Cosmetic companies have also called out strong sales in fragrances, calling it the “fragrance index.” Demand has been so robust that there is an industrywide fragrance component shortage, Coty said in a press release announcing third-quarter earnings earlier this month. CEO Sue Nabi said during the call that Coty hasn’t seen any kind of trade-down or slowdown, also noting that consumers are shifting away from gifting perfume to buying it for themselves.

“A big piece of it is just a shift in what wellness means to consumers,” NPD Group’s Ms. Jensen said. “Beauty is one of the few industries that are positioned to meet [consumers’] emotional need. It makes them feel good.”

While the lipstick effect could be observed in the recession in the early 2000s, that wasn’t the case during the 2007-09 recession, during which lipstick sales declined alongside other discretionary purchases. Part of this might have had to do with category-specific dynamics.

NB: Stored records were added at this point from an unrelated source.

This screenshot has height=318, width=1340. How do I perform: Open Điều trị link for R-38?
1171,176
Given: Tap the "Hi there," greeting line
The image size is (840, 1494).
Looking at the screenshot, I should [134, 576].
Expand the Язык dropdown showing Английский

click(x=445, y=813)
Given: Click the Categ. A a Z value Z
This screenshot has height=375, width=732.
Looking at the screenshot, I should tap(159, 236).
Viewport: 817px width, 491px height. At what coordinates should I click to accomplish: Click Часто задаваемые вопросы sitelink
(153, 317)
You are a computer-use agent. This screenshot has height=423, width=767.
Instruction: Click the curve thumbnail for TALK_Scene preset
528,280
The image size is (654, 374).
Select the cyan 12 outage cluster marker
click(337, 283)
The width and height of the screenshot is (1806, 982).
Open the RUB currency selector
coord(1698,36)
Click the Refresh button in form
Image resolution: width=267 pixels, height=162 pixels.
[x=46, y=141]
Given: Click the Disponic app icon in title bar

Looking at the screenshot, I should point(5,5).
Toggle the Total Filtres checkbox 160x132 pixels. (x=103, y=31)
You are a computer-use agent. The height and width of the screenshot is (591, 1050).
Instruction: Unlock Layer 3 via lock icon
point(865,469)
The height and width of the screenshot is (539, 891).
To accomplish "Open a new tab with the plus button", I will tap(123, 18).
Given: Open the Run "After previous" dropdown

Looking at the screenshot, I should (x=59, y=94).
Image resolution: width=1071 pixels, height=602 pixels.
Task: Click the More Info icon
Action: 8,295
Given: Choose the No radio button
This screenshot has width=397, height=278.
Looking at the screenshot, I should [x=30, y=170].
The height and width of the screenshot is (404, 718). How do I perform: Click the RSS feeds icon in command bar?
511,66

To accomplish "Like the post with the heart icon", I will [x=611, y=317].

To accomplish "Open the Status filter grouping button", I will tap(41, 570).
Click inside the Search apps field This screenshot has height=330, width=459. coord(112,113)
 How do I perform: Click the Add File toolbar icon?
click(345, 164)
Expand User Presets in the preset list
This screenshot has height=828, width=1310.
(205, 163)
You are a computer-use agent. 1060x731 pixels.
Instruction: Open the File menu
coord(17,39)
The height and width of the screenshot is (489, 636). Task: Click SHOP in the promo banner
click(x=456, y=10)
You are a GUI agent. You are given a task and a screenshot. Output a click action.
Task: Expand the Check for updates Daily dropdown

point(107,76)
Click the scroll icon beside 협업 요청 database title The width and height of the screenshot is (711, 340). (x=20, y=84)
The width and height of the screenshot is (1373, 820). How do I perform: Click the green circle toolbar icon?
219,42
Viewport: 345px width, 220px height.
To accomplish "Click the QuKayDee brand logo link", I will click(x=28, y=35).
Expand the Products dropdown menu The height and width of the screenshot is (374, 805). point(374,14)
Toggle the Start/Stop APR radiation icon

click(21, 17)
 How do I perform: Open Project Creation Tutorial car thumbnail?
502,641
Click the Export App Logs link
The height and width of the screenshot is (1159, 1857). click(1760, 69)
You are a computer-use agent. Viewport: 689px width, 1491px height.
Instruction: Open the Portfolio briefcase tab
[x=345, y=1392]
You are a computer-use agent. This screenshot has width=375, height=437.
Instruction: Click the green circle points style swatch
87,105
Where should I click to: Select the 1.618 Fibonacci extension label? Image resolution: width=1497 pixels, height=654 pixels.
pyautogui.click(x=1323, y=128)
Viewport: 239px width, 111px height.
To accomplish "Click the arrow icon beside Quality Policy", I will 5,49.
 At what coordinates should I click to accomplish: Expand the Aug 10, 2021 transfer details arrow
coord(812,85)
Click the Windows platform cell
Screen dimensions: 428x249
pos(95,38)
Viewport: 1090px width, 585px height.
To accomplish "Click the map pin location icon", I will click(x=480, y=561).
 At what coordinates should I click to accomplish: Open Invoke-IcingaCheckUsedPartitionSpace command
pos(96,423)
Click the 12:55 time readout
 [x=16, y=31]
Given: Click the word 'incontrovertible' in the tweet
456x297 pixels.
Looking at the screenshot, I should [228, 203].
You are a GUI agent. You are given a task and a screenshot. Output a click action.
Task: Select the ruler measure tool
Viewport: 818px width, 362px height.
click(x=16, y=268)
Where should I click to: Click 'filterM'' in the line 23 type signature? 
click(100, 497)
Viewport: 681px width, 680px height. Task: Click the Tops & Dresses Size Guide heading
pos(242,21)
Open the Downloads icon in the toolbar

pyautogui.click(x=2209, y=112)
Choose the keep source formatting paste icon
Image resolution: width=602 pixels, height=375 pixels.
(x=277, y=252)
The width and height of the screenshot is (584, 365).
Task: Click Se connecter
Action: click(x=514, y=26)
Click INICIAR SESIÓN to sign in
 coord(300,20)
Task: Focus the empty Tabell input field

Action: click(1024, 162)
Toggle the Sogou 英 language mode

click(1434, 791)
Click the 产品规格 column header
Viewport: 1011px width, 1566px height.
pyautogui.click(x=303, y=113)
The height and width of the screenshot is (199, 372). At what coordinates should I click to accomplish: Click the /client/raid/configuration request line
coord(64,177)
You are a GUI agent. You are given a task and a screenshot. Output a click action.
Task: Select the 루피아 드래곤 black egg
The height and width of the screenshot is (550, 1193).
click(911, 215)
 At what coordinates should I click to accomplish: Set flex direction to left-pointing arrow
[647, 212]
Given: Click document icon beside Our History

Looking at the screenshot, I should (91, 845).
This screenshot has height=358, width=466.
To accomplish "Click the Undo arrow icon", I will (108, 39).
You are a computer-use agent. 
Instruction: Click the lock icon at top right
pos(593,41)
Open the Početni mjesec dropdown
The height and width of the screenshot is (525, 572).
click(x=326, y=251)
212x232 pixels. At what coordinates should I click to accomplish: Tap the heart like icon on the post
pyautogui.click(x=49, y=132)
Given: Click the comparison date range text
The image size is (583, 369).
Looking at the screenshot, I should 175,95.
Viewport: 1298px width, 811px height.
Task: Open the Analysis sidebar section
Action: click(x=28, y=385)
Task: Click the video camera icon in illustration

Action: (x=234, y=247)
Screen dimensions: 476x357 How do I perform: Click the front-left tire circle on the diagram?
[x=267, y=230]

There was a lot of newness in the cosmetic industry in 2001, including lip gloss, a relatively nascent category back then. That tailwind simply wasn’t there starting in 2008, though nail polish turned out to be consumers’ small indulgence of choice in that period. This time around, consumers may be eager to show off a part of their face that was hidden behind a mask for so long during the pandemic.

In an otherwise bleak environment for companies selling discretionary goods, those in the business of selling cosmetics look well poised to come out of the holiday season looking freshened up.